Estimating Downtown Tree Canopy

5 minute read

Today I am working on using satellite imagery to determine the level of tree canopy coverage in four major east coast downtowns. In particular, I am comparing Atlanta, Charlotte, Washington DC, and Philadelphia. This sits at the intersection of two of my favorite domains; urban planning and data science!

Methods

I chose a superpixel segmentation approach paired with a Gradient Boosting Classifier because pixel-level classifications often suffer from extreme “salt-and-pepper” noise in high-resolution satellite imagery. By grouping contextually similar pixels into cohesive geographic segments, the model evaluates structural shape and localized color variances simultaneously. This allows me to label a handful of segmente per city, build a model, and estimate tree coverage on the remaining segments.

Setup

First, let’s begin with imports, script parameters, and helper functions:

import random

import numpy as np
import polars as pl
import plotnine as p9
import contextily as cx
import matplotlib.pyplot as plt

from sklearn.model_selection import RandomizedSearchCV
from skimage.segmentation import slic, mark_boundaries
from sklearn.ensemble import GradientBoostingClassifier

ZOOM = 16
N_SEGMENTS = 5_000
COMPACTNESS = 0.001
LABELS_PER_CITY = 50
GREEN_THRESHOLD = 0.25
TREE_SAMPLE = 15_000

random.seed(42)
np.random.seed(42)

CITY_HALLS_MERCATOR = {
    "Atlanta": [-9394119, 3993616, -9391119, 3996616],
    "Charlotte": [-9000835, 4195865, -8997835, 4198865],
    "Washington DC": [-8575940, 4704635, -8572940, 4707635],
    "Philadelphia": [-8368832, 4857540, -8365832, 4860540]
}


def show_segment_boundaries(city, path, images, segments):
    boundaries = mark_boundaries(
        images[city],
        segments[city],
        color=(1, 0, 0, 1),
        outline_color=(1, 0, 0, 1),
        mode="thick"
    )
    
    plt.imshow(boundaries)
    plt.axis("off")
    plt.savefig(path, bbox_inches="tight", pad_inches=0)
    plt.close()


def show_segment(city, images, segments, idx):
    segment = segments[city]
    image = images[city]

    coords = np.argwhere(segment == idx)
    mask = image * (segment == idx)[..., np.newaxis]
    
    y_min, x_min = coords.min(axis=0)
    y_max, x_max = coords.max(axis=0)
    
    plt.imshow(mask[y_min:y_max+1, x_min:x_max+1])
    plt.axis("off")
    plt.show()
    plt.close()


def label_trees():
    while True:
        response = input("Is this tree coverage (y/n)? ")
        if response in ["y", "n"]:
            return 1.0 if response == "y" else 0.0
        print("Invalid input. Please enter 'y' or 'n'.")

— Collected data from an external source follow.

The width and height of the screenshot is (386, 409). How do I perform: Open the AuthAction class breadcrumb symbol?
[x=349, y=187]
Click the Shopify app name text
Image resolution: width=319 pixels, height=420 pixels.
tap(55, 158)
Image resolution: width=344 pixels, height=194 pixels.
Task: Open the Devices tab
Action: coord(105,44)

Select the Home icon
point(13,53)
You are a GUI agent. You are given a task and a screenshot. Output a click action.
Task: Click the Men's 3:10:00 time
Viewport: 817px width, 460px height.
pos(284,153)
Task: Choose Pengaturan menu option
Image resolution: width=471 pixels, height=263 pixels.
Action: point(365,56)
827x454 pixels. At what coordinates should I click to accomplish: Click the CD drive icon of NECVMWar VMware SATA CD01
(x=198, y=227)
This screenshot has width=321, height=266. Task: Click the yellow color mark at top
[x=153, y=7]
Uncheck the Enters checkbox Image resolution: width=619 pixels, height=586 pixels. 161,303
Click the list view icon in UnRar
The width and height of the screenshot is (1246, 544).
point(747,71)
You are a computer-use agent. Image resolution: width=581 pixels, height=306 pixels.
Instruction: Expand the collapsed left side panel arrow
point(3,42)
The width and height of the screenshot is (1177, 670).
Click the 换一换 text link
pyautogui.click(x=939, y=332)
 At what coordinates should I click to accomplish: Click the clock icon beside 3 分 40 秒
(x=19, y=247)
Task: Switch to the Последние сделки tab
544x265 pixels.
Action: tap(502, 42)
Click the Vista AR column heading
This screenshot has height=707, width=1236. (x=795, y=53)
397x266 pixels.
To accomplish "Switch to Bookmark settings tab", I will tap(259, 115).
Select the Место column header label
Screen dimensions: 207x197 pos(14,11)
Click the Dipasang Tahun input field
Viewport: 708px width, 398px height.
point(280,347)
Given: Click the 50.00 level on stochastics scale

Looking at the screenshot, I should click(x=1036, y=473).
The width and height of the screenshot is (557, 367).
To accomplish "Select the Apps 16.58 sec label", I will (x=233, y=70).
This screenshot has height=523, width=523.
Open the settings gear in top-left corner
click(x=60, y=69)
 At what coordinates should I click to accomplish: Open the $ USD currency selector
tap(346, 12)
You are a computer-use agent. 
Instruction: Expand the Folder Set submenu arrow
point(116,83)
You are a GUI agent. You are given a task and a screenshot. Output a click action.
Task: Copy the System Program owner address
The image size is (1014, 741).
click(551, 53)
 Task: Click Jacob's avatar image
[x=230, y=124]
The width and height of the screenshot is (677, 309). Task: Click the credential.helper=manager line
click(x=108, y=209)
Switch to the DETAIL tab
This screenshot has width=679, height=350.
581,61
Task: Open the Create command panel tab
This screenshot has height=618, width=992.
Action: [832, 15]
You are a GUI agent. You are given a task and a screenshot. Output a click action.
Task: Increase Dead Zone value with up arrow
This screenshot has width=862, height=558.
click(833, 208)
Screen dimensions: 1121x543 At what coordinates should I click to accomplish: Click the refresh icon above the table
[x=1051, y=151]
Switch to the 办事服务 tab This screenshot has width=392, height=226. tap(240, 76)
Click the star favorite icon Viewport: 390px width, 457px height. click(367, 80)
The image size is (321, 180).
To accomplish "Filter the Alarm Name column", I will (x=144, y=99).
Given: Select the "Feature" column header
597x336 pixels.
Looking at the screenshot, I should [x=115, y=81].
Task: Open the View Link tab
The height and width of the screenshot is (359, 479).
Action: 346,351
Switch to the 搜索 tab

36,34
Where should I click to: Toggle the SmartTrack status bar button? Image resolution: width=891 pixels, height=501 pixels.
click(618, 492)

def get_features(city, images, segments, idx):
    segment = segments[city]
    image = images[city]
    pixels = image[segment == idx]

    return {
        "city": city,
        "idx": idx,
        "mean_r": np.mean(pixels[:, 0]),
        "mean_g": np.mean(pixels[:, 1]),
        "mean_b": np.mean(pixels[:, 2]),
        "std_r": np.std(pixels[:, 0]),
        "std_g": np.std(pixels[:, 1]),
        "std_b": np.std(pixels[:, 2]),
        "segment_size": len(pixels)
    }


def rgb_to_hex(color):
    return f"#{color[0]:02x}{color[1]:02x}{color[2]:02x}"

Satellite Imagery

Next, we can collect satellite images using contextily imported as cx. This utility pulls Esri images using Mercator coordinates at a specific zoom level. The Mercator coordinates I am using are the approximate locations of each city hall for the four cities in my study.

provider = cx.providers.Esri.WorldImagery

images = {
    city: cx.bounds2img(*coords, zoom=ZOOM, source=provider)[0]
    for city, coords in CITY_HALLS_MERCATOR.items()
}

Segmentation

Now we begin the process of segmentation. We will be using slic() from skimage. SLIC (simple linear image clustering) is a common technique to subdivide images into superpixels. Once segmented, we will hand label a few dozen of segments as trees or not trees and then build a model to predict the remainder of the thousands of segments. In the image below, you can see the bounds of the Atlanta segments.

segments = {
    city: slic(image, n_segments=N_SEGMENTS, compactness=COMPACTNESS)
    for city, image in images.items()
}

show_segment_boundaries("Atlanta", "slic-bounds.png", images, segments)

Labelled Data

Next, we set up a pipeline to hand-label a number of segments from each city. In particular, we are labeling 50 images from each city for a total of 200 labeled images. Then we will predict whether the remaining thousands of segments are trees.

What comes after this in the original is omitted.